(Stored data)

>>

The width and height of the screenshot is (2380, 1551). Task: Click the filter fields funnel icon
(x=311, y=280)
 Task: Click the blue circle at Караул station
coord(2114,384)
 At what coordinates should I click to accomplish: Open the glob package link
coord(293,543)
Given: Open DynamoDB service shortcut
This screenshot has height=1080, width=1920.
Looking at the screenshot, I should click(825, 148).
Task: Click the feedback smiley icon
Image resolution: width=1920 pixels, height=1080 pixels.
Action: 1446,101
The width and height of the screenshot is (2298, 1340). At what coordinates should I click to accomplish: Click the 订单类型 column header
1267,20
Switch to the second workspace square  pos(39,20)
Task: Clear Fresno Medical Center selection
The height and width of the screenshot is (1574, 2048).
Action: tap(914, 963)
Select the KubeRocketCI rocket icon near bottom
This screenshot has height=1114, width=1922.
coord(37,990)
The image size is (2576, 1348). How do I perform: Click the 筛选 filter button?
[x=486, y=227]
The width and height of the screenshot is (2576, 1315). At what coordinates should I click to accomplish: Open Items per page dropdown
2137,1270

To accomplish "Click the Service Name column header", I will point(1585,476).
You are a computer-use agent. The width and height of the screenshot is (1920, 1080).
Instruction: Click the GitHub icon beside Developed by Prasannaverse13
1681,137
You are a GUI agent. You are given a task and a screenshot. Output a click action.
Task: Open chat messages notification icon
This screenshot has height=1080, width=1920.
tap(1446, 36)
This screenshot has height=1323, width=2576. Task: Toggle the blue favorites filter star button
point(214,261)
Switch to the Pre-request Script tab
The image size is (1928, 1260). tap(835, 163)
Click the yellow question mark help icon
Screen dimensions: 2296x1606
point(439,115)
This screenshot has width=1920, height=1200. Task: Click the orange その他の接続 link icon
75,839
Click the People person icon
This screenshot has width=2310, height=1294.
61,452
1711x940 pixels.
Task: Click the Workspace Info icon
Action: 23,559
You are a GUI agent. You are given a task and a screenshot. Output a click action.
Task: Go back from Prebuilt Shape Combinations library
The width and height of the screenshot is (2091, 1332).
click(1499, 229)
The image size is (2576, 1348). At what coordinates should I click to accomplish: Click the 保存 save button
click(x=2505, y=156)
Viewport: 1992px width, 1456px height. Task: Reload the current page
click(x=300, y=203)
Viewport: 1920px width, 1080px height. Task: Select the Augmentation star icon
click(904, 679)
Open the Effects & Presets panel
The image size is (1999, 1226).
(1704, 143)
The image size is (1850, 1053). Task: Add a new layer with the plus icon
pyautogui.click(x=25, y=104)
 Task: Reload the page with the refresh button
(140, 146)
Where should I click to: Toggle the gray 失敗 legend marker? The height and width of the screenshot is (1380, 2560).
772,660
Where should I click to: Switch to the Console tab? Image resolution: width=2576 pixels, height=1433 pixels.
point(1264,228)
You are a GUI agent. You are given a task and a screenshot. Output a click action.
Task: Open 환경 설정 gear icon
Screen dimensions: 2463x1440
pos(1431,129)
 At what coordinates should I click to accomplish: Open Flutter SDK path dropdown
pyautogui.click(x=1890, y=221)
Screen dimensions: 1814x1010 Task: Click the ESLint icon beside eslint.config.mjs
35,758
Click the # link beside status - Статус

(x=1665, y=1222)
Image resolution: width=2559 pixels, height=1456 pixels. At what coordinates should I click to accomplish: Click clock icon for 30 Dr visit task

<<

#### WHAT IS BEING ASKED
From the line containing "Open the Effects & Presets panel" to the final line of the entries, print every line exactly and nothing else.

#### REPLY
Open the Effects & Presets panel
The image size is (1999, 1226).
(1704, 143)
The image size is (1850, 1053). Task: Add a new layer with the plus icon
pyautogui.click(x=25, y=104)
 Task: Reload the page with the refresh button
(140, 146)
Where should I click to: Toggle the gray 失敗 legend marker? The height and width of the screenshot is (1380, 2560).
772,660
Where should I click to: Switch to the Console tab? Image resolution: width=2576 pixels, height=1433 pixels.
point(1264,228)
You are a GUI agent. You are given a task and a screenshot. Output a click action.
Task: Open 환경 설정 gear icon
Screen dimensions: 2463x1440
pos(1431,129)
 At what coordinates should I click to accomplish: Open Flutter SDK path dropdown
pyautogui.click(x=1890, y=221)
Screen dimensions: 1814x1010 Task: Click the ESLint icon beside eslint.config.mjs
35,758
Click the # link beside status - Статус

(x=1665, y=1222)
Image resolution: width=2559 pixels, height=1456 pixels. At what coordinates should I click to accomplish: Click clock icon for 30 Dr visit task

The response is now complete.